Pour 4,9 milliards (...)

Pour 4,9 milliards de plus

Eh bien ! Voilà que la Justice française vole la vedette au prévenu le plus médiatisé depuis de nombreuses années. En infligeant au jeune Kerviel, jugé coupable par pensée, par parole, par action et par omission, une sanction qui pourrait laisser une trace singulière dans la jurisprudence. Pas vraiment pour la peine de prison : d’autres que lui, dans des affaires internationales du même tonneau, avaient encouru un verdict plus lourd, bien que les dégâts occasionnés fussent plus légers. Mais c’est l’énormité des dommages et intérêts, équivalents au franc le franc à la perte totale qu’a subie la Banque, qui soulève un flot d’interrogations. La sanction est économiquement absurde, puisque l’ancien trader, malgré ses talents avérés de bidouilleur, ne pourra jamais l’honorer sur son patrimoine et ses revenus, même s’il inventait la martingale permettant de gagner le gros lot à tous les tirages du Loto. Tout au plus ce contexte peut-il autoriser la Banque à lui pourrir la vie jusqu’à la fin de ses jours.

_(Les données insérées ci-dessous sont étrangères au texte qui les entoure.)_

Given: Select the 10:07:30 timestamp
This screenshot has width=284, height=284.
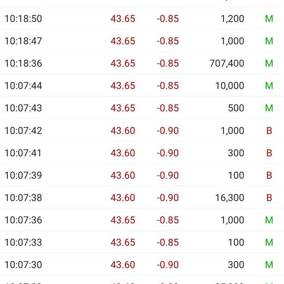Looking at the screenshot, I should click(23, 265).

La sanction sera immanquablement commentée du point de vue juridique. Car la Tribunal a blanchi la Générale de toute responsabilité dans l’affaire. Bien que la Commission bancaire, le garde-chiourmes de la corporation, ait en son temps relevé que « de graves défaillances ont eu lieu dans le suivi et le contrôle de premier niveau hiérarchique de l’opérateur. » Et infligé à la Banque l’amende conséquente (4 millions). Que soient ainsi négligés les avis d’experts patentés et dotés d’un pouvoir réglementaire, voilà qui est inédit dans le paysage judiciaire. Et va donc susciter la suspicion. S’agissait-il de protéger l’institution bancaire tout entière, alors que son état de santé soulève de légitimes préoccupations ? La décision ne saurait permettre à la Générale d’inscrire, même partiellement, les 4.9 milliards en cause dans son bilan : la créance est attestée (sous réserve de l’appel en cours), mais elle est illusoire sur le plan comptable. En revanche, que la Banque ait été blanchie de tout manquement à ses diligences pourrait avoir une autre conséquence : celle de l’autoriser à actionner ses assureurs, s’il s’avérait que de tels risques aient été couverts d’une façon ou d’une autre. Il n’est pas extravagant d’imaginer qu’un établissement puisse se prémunir contre les agissements frauduleux de l’un de ses agents. Auquel cas cette décision ne serait pas un mauvais coup pour Kerviel, qui ne pourra pas payer, mais pour les compagnies qui garantissent la Banque. Ce n’est qu’une hypothèse, évidemment, et peut-être est-elle sans fondement. Mais au vu de l’enjeu, il serait surprenant que les développements du feuilleton ne se résument pas à l’argument principal du scénario : une énorme affaire d’argent.

La recette du jour

Truffes à la financière

Vous avez un chien truffier prometteur. Otez-lui sa laisse et lâchez-le dans la forêt. Tant qu’il vous ramène du tuber melanosporum en masse, dormez sur vos profits. Si par zèle il vous gave d’amanites phalloïdes, accusez-le de rage démoniaque et noyez-le. Puis touchez la prime d’assurance.